An individual’s genetic makeup is comprised of 23 pairs of chromosomes that are roughly X shaped. When a person’s cells divide to create gametes (eggs or sperm), the chromosome should divide in half symmetrically allowing equal portions of the genetic material to be divided into the cells. However, things don’t always go according to plan during this division process, and rearrangements happen. Once fertilization occurs, the matching chromosomes from the sperm and the egg rejoin and create a single chromosome again. 

By definition, a balanced translocation is when part of one chromosome breaks off and attaches to a different chromosome.  A common analogy used to describe this is to imagine you have two large bows that are different colors. Then imagine that you cut a small section from the short arm of each bow, switch places, and then tie them back together. You would then still have two intact bows, but part of each bow is a different color. A balanced translocation essentially is a portion of the genetic material switching spots. The total number of chromosomes and genetic material remains intact, but the structure of the chromosome is broken because a portion of the chromosome is attached incorrectly.

People that carry a balanced translocation can create embryos that either have the same balanced translocation, an unbalanced translocation (where there is gain or loss of genetic material), or a normal set of chromosomes that are completely unaffected. Typically, a balanced translocation and a normal set of chromosomes will allow for normal embryo development and live birth. However, an unbalanced translocation will typically result in pregnancy loss. Research has shown that if one partner is a carrier of a balanced translocation, approximately 75% of the embryos will have an abnormal genetic makeup. 

How is balanced translocation diagnosed? 

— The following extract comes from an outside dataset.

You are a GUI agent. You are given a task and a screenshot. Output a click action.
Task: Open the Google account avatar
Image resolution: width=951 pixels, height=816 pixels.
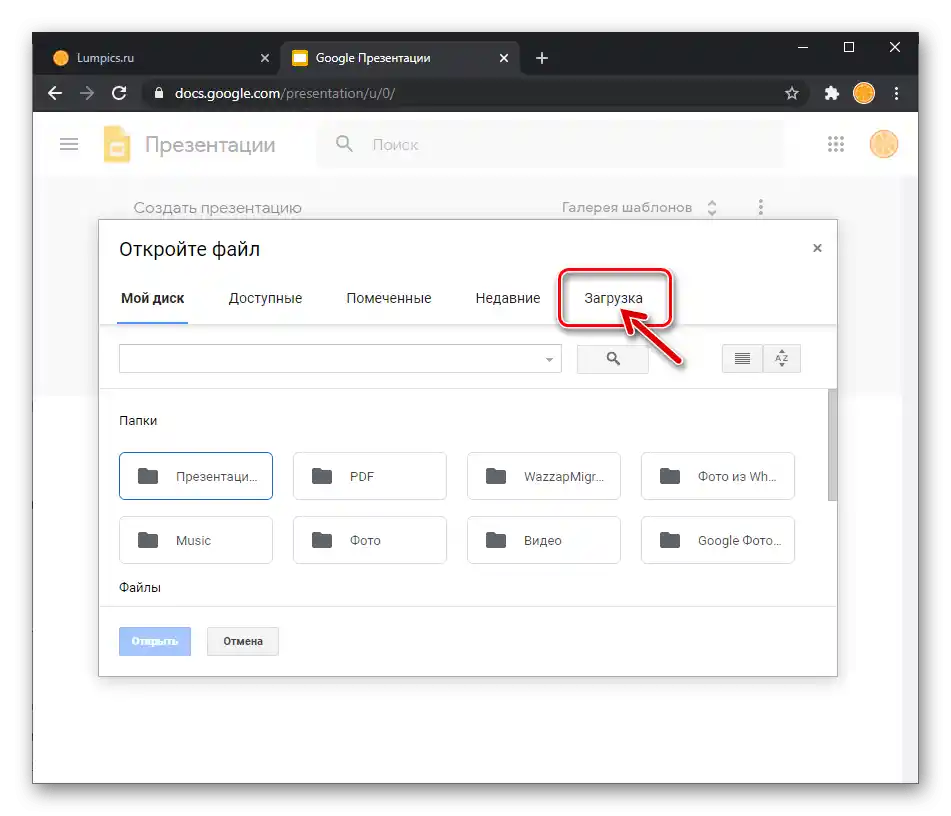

A balanced translocation is diagnosed through a blood test called a karyotype or chromosomal analysis. A blood sample is drawn from both partners, which is then analyzed in the lab to assess the number and appearance of each chromosome. If a balanced translocation is found, the report will identify the chromosomes that are affected and where on those chromosomes the switching of genetic material can be found.

embryologist in the lab

Balanced Translocation and IVF

Unfortunately, there is no way to cure a balanced translocation, as it is just a part of the individual’s unique genetic makeup. But with the current technology, recurrent pregnancy loss due to balanced translocation can be overcome through In Vitro Fertilization (IVF) and Preimplantation Genetic Testing for Structural Rearrangements (PGT-SR). 

The most commonly used technique for PGT-SR is Next Generation Sequencing (NGS). The goal of PGT-SR is to determine which embryos contain the correct amount of genetic material (balanced translocation or a normal number of chromosomes) and rule out the embryos that have an incorrect amount of genetic material (unbalanced translocation). By identifying the embryos that have an unbalanced translocation, PGT-SR can reduce the likelihood of miscarriage. 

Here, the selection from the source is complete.